In a perspective article published in Nature, Piero Carninci and colleagues discuss the status of human gene annotation and how high-throughput RNA sequencing technologies have accelerated the discovery of non-coding RNA genes with unknown functions and will promote the completion of the human gene catalogue.

Mapping the location of human genes and understanding their function is essential for investigating human evolution and gene-disease associations. International consortia such as the Human Genome Project (HGP) and the Telomere-to-Telomere (T2T) have contributed to mapping the human genome sequence over the past 20 years and to identifying thousands of protein-coding genes. This has been facilitated by new high-throughput RNA sequencing technologies that also enabled the identification of numerous non-coding RNA genes (ncRNAs), which are not translated into proteins but rather possess regulatory functions.

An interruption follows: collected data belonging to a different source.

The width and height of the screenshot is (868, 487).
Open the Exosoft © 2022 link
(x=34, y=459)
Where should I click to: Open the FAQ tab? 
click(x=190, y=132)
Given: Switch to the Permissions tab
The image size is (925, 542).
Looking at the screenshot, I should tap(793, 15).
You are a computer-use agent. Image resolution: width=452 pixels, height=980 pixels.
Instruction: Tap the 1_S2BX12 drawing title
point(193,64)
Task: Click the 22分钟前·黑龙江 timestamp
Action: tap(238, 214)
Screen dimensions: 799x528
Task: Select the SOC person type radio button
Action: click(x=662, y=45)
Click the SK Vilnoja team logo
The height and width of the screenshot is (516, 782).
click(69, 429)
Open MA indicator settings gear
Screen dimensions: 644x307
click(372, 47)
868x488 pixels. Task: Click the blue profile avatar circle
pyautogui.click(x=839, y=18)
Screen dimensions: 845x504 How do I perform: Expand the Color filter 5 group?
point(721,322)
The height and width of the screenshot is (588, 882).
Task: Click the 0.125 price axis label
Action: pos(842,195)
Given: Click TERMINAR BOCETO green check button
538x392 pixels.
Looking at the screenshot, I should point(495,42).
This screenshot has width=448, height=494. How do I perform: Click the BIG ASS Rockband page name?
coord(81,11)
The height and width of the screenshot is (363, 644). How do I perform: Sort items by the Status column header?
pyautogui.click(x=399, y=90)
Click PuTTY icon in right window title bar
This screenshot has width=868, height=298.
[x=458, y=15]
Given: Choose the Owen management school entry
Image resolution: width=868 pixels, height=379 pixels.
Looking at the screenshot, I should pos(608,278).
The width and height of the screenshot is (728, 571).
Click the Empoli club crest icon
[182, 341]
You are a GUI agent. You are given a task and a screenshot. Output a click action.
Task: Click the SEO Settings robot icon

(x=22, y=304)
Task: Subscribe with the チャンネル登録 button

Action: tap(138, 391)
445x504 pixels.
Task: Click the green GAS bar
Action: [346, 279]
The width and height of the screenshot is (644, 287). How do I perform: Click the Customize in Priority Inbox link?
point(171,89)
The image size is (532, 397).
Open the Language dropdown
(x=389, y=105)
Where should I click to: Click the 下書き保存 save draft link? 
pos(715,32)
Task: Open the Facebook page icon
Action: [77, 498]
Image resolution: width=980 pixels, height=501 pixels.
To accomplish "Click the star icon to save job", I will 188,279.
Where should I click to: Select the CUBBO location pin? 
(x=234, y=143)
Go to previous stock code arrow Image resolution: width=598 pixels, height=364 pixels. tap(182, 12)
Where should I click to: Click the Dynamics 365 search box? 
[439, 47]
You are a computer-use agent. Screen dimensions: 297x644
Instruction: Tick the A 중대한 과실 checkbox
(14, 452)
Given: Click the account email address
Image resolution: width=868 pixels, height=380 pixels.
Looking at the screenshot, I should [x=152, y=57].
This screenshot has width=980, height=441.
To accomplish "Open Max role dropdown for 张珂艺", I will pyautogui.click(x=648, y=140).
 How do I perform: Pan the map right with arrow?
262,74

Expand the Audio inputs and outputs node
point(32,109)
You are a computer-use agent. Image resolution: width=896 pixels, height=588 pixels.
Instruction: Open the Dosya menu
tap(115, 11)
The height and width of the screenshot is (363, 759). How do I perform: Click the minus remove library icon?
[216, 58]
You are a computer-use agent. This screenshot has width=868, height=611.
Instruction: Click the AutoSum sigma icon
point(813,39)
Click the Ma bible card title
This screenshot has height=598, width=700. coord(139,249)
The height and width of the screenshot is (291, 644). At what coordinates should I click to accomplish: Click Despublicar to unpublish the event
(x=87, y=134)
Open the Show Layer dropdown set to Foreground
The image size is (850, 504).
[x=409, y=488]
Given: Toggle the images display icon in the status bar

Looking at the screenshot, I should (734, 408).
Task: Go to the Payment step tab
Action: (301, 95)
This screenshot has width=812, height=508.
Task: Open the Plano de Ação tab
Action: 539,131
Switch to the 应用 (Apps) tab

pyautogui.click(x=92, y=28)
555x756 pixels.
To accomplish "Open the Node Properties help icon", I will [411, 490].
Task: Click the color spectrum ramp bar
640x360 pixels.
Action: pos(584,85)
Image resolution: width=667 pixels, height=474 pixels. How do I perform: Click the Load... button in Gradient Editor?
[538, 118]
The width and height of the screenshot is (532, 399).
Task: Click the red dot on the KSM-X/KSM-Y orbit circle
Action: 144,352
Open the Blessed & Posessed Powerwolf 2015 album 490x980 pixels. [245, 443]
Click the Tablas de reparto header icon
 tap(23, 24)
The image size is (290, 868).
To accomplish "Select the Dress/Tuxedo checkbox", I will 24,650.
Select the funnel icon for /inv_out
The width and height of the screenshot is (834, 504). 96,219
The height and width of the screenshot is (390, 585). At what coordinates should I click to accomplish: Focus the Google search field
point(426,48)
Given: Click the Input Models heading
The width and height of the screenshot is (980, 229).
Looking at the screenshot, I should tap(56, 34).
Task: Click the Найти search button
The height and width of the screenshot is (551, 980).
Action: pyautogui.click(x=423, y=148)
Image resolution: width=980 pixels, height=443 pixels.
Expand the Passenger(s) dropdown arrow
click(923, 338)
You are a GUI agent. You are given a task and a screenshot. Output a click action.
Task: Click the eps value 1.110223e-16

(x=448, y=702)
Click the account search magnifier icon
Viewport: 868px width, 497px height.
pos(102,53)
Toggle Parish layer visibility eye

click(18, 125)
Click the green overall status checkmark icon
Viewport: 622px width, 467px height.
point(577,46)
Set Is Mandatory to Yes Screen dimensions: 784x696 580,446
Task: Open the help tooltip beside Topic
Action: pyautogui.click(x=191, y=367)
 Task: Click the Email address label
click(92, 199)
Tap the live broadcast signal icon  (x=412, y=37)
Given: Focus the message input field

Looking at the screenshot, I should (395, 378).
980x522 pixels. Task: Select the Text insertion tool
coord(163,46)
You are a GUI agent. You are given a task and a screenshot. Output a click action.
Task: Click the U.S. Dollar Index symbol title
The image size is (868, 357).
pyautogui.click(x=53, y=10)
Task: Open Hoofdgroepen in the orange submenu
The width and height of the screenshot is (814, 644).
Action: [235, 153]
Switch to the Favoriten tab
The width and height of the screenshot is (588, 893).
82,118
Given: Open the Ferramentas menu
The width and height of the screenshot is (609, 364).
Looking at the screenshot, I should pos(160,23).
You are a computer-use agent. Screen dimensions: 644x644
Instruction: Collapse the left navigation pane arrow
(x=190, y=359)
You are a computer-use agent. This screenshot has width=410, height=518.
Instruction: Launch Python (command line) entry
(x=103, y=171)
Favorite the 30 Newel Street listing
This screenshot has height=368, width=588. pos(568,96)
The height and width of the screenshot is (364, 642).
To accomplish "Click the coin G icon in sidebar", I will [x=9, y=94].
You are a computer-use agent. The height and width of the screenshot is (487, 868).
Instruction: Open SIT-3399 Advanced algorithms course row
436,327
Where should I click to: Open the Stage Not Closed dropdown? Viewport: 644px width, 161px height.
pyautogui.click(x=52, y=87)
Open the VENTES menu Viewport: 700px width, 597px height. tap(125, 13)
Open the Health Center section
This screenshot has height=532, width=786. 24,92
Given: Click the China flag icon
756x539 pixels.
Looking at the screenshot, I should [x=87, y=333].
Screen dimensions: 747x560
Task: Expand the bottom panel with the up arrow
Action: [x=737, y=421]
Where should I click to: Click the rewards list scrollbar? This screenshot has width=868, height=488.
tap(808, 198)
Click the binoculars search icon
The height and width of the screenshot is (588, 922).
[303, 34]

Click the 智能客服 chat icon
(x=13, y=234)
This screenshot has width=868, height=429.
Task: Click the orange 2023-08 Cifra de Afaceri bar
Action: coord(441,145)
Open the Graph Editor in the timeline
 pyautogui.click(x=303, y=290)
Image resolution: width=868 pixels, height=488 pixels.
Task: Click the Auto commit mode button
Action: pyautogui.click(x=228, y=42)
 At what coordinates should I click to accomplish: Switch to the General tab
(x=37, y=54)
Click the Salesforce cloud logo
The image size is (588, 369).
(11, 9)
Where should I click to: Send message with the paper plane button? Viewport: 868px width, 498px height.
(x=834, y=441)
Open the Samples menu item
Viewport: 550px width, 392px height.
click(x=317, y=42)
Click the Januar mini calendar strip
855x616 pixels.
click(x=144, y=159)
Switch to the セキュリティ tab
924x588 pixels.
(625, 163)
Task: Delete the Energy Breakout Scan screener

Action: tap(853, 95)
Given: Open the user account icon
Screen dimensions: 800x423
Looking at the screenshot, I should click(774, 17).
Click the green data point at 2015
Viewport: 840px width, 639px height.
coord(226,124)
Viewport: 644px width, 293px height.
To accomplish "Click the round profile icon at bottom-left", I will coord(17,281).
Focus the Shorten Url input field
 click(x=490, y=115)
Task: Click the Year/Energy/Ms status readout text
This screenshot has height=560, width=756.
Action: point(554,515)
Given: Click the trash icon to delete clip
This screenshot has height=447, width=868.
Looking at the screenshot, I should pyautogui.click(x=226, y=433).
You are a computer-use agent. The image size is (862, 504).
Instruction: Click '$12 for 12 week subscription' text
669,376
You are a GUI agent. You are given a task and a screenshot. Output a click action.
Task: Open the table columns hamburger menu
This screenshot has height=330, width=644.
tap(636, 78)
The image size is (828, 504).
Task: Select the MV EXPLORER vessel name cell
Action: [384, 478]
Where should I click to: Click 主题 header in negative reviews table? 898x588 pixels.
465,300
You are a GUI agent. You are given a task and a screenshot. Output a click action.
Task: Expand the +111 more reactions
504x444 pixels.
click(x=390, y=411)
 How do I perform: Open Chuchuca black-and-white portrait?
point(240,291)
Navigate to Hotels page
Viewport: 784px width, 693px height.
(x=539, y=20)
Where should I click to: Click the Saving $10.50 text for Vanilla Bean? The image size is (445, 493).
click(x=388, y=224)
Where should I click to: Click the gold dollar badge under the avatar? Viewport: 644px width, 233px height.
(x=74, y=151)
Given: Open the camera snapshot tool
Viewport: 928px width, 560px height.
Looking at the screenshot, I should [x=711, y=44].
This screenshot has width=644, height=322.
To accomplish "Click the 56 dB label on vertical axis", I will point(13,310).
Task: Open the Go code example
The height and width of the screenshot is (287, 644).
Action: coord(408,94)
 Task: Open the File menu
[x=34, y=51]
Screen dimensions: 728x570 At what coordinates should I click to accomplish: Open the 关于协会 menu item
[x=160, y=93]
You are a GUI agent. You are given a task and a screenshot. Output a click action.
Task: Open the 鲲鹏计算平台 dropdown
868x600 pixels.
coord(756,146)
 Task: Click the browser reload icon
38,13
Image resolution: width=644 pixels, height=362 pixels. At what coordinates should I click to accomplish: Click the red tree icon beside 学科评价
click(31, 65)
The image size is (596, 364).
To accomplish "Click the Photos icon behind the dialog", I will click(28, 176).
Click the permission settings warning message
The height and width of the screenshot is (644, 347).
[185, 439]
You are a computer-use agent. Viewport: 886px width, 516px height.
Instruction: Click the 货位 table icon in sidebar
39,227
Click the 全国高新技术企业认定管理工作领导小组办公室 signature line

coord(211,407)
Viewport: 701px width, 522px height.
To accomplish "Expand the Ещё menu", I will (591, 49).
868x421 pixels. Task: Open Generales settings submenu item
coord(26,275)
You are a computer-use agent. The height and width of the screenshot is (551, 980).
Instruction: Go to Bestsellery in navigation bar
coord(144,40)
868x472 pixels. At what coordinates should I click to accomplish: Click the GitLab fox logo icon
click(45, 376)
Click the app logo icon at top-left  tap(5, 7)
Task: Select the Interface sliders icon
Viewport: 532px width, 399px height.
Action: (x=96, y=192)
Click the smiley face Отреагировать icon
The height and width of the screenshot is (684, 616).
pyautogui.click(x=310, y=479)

Piero Carninci – Head of the Functional Genomics Research Centre at Human Technopole (HT) – and Steven Salzberg – Director of the Center for Computational Biology at Johns Hopkins University (USA) – organised a meeting at The Banbury Center (Cold Spring Harbor Laboratories, USA) where major experts in the field gathered to review the progress made so far towards obtaining a complete list of human genes and to discuss the technology needed to complete gene annotation. The outcome of the discussion is summarised in an article that is now published in the international journal Nature.

The researchers propose several steps to complete the annotation of protein-coding genes in the coming years, including the identification of gene isoforms and pseudogenes. They also discuss the role of new technologies in expanding the list of non-coding RNA genes (one of the main goals of the Carninci Group at HT) and in the functional annotation thereof and emphasise the importance of identifying medically important genes and gene variants and their association with specific disorders. Finally, they also advocate that adopting a standardised description of disease-associated genetic variants would help avoid inconsistencies and misunderstandings in the field.

Finally, Carninci and colleagues suggest that exploring the genomic landscape of different human populations – the so-called human pangenome reference, an international project to which HT researchers from the Population and Medical Genomics Research Centre are also contributing – will provide a more comprehensive view of the gene content of our genome.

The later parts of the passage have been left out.